I came home in the evening, and that the meet was to inform my parents about my busyness in the exam hall confused me. Understandably, any student would be busy with his/her answer paper but the uniqueness lied in the fact that I had been too busy with my friends’ papers. When my mom first said this, I was confused. The reason being, though I had involved myself in malpractice almost in all exams that year, never was I caught red-handed. The explanations followed. A junior of mine had been watching my activities in the exam hall and had complained about this to the Principal. It was a rude shock and I couldn’t digest such a thing – the intrusion of a girl in my affairs. I felt the need to take that girl to task till I knew that she happened to be my cousin’s close friend. I had no other option but to stare at her, every time we met on campus and she used to hide from me everytime.

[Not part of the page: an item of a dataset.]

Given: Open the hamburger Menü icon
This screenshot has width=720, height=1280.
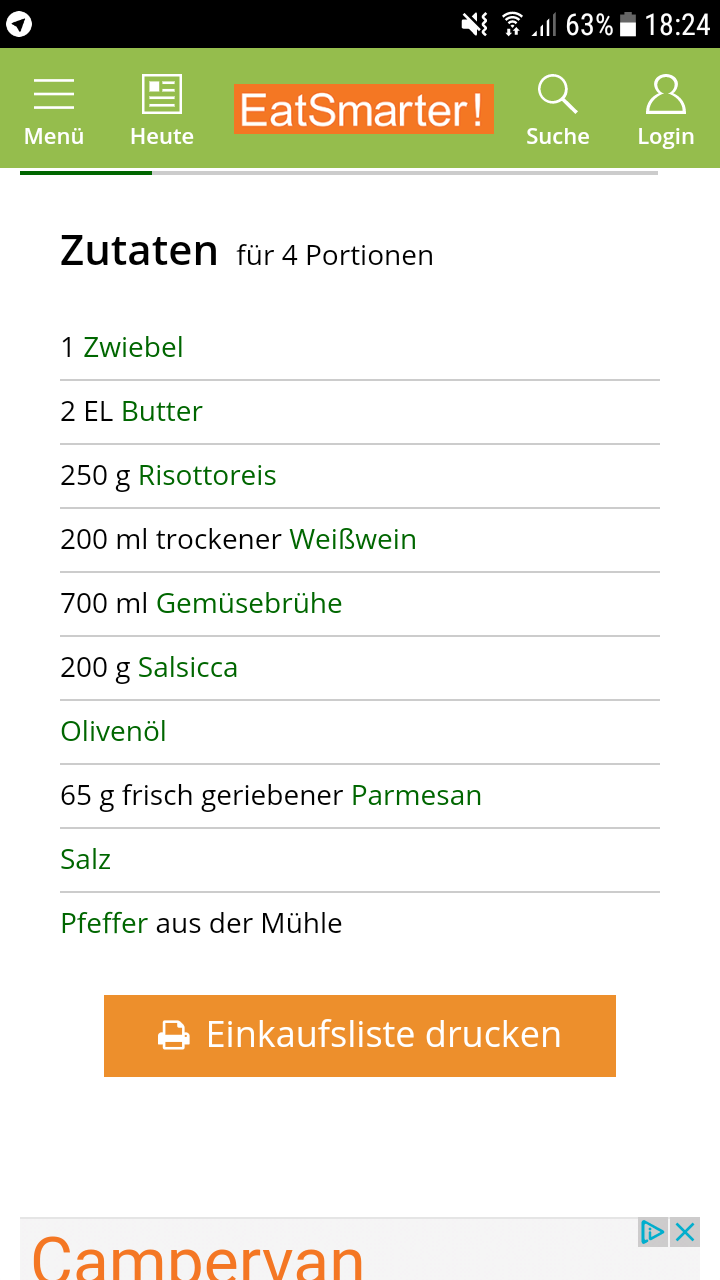Looking at the screenshot, I should coord(54,95).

The second of incidents in this post and the last of the series is the dreadful fight among 3 of my friends and me. It all started with a late night online chat between me and my friend. The discussion about another friend, the biggest of communication gaps ever to exist, subsisted and ignited the spark to the verbal duels. The horrible thing was, two of the three happened to be my childhood friends. The sms and the conversations I made, the following afternoon still haunts me whenever I have the smallest of its remembrances. The meet with the first friend at his place and the verbal duel he had with the second, over the phone that noon are the worst you could expect of 20 year olds. Today, on retrospect, I feel very bad and its shame on my part to have been one of the two people to have started that infamous incident. Time is the healer and I’m sure, things shall get better and better.
I feel good after having penned down what I had in me and my heart now weighs lighter. I’m not ashamed to write about what I was, and what I am today but I want to make sure, I write something much better, in future. I believe, the best of today shall make itself a wonderful past for tomorrow.